Tuesday, February 19, 2013

Application Signing with Mono

I spent the weekend writing a Winblows... a Windoze... a WindOWS application (sorry, that's hard for me to do because I'm an opensource kind of guy, and really don't use Windows much).  See, I had this problem of having an old Windows Vista Home PC without the ability to automatically store new files onto a NAS that could then be edited on a Macbook Pro and automatically be ready for edit back on the Windows box (before you give me spiels about "use sharing" - the Windows computer is not on all the time, and with Vista Home, you can't change those locations to be a network share from a NAS - trust me, I tried and failed miserably).

In the process, I wrote a simply application for Wingoes that monitors specific directories (I made it configurable so you can easily control it).  Since I didn't want to download a WinPose SDK kit, I wrote and compiled the Winhose thing using Mono - and ran into a problem I couldn't find an easy solution to : signing the resulting .EXE application.  I did manage to figure it out after a few hours, though.  Here's how I did it.

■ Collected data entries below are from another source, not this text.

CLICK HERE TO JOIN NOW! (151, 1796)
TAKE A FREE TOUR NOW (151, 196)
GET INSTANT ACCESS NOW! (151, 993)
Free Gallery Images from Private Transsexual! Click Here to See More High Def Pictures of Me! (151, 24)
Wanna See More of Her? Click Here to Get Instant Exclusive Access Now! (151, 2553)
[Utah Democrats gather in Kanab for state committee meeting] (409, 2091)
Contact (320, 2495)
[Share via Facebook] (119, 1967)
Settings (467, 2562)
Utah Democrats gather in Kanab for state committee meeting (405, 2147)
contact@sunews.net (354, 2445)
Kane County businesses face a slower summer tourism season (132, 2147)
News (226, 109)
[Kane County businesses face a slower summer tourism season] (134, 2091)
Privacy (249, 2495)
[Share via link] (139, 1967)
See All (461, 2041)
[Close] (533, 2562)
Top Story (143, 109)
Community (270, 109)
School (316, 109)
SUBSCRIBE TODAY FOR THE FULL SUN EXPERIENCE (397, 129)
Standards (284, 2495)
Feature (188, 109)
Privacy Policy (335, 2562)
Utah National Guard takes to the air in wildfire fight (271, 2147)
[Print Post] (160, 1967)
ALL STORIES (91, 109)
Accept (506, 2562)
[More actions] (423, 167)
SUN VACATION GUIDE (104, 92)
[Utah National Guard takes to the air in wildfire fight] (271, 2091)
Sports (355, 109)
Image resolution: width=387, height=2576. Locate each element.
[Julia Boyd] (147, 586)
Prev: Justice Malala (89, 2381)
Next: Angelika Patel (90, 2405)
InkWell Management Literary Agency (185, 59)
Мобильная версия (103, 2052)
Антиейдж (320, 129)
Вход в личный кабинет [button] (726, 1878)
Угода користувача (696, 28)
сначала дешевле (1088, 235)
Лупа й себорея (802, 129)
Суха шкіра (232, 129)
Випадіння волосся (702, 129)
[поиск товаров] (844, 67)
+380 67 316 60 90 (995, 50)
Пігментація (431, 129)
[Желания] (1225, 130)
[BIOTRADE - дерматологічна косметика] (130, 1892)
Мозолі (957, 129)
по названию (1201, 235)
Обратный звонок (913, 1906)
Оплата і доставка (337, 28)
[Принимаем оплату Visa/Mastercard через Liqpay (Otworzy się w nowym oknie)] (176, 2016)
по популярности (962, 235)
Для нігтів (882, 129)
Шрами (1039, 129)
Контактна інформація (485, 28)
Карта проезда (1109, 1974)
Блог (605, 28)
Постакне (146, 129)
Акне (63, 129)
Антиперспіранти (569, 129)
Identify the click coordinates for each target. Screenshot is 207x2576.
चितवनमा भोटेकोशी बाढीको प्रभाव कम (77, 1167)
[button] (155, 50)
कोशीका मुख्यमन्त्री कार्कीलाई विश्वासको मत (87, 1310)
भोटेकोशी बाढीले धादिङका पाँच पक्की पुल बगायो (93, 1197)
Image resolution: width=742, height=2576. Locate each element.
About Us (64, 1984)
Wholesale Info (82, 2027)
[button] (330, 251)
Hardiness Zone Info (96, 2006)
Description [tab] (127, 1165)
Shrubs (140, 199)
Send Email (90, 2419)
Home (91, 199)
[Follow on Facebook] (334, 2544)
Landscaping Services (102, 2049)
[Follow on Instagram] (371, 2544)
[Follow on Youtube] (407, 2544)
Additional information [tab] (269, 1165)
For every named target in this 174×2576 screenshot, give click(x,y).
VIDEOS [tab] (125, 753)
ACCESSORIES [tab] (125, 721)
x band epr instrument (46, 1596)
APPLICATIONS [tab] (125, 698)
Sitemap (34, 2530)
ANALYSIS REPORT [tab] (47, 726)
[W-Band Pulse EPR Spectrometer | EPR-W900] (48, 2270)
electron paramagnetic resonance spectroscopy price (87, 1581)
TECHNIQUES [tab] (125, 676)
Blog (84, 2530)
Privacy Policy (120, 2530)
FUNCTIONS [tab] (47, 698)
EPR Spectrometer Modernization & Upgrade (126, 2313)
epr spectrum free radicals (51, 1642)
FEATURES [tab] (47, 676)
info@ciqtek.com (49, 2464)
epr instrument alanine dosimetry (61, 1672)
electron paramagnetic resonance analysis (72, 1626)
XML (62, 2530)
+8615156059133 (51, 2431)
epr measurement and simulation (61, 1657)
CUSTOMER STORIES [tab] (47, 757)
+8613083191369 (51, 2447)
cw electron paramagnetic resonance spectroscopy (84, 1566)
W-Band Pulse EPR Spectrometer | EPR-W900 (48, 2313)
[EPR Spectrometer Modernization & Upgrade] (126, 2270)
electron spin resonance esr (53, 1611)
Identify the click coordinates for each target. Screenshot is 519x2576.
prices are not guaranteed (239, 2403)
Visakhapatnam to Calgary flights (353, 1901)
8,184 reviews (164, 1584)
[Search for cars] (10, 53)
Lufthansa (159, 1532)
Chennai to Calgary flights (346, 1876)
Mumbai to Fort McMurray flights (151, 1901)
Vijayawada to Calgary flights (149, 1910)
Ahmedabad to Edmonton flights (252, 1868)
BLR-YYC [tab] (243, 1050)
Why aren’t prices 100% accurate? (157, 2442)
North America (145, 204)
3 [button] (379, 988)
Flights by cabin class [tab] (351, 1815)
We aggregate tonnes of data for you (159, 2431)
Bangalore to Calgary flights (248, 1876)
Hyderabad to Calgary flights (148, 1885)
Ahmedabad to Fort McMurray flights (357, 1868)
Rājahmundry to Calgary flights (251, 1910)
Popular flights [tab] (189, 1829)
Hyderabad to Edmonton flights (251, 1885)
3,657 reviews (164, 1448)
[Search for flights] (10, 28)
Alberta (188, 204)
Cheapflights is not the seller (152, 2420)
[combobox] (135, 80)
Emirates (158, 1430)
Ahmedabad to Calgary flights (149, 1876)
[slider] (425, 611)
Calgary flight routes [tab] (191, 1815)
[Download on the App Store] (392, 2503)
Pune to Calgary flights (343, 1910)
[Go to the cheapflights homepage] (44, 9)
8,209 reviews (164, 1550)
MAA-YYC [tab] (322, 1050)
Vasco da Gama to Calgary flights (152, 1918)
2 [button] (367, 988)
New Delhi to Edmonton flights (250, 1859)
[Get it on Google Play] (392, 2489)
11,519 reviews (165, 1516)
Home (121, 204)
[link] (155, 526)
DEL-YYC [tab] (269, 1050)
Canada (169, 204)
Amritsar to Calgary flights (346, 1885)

  1. Ensure you have the mono-devel package installed.  Up to this point, I had a working application without the mono-devel package.  It provides a nice binary called "signtool".  e.g.

    yum install mono-devel
  2. Next, create a new certificate authority configuration file.  It can be almost identical to your regular signing CA with one change - in the "[ server_cert ]" section, change "extendedKeyUsage" to a value of "codeSigning", and possibly generate new keys and configure them in the file.  I generated new keys for this one :

    cd /etc/pki/tls/
    openssl genrsa -des3 -out private/signing.key 4096

    openssl req -new -x509 -days 3650 -key private/signing.key -out certs/signing.crt
  3. Create your own signing request and key :

    openssl req -newkey rsa:1024 -nodes -out silverhawk-codesign.csr -keyout silverhawk-codesign.key
  4. Sign your certificate :

    openssl ca -batch -config /etc/pki/tls/signing.conf -notext -in silverhawk-codesign.csr -out silverhawk-codesign.crt

  5. I then exported the files into various formats just in case they are needed down the road.  Please keep these secure!  My formatting options :

    openssl pkcs12 -export -out silverhawk-codesign.pfx -inkey silverhawk-codesign.key -in silverhawk-codesign.crt
    openssl pkcs12 -in silverhawk-codesign.pfx -out silverhawk-codesign.pem -nodes

    openssl rsa -in silverhawk-codesign.key -outform PVK -pvk-strong -out silverhawk-codesign.pvk

    openssl crl2pkcs7 -nocrl -certfile silverhawk-codesign.crt -outform DER -out silverhawk-codesign.spc

     
  6. Next, you can finally sign the application :

    signcode -spc /path/to/created/silverhawk-codesign.spc -v /path/to/created/silverhawk-codesign.pvk -a sha1 -$ commercial -n "SilverSync" -i http://www.silverhawk.net/ -t http://timestamp.verisign.com/scripts/timstamp.dll -tr 10 SilverSync.exe
This finally allowed my to save firewall information on the application when it ran.  Hooray!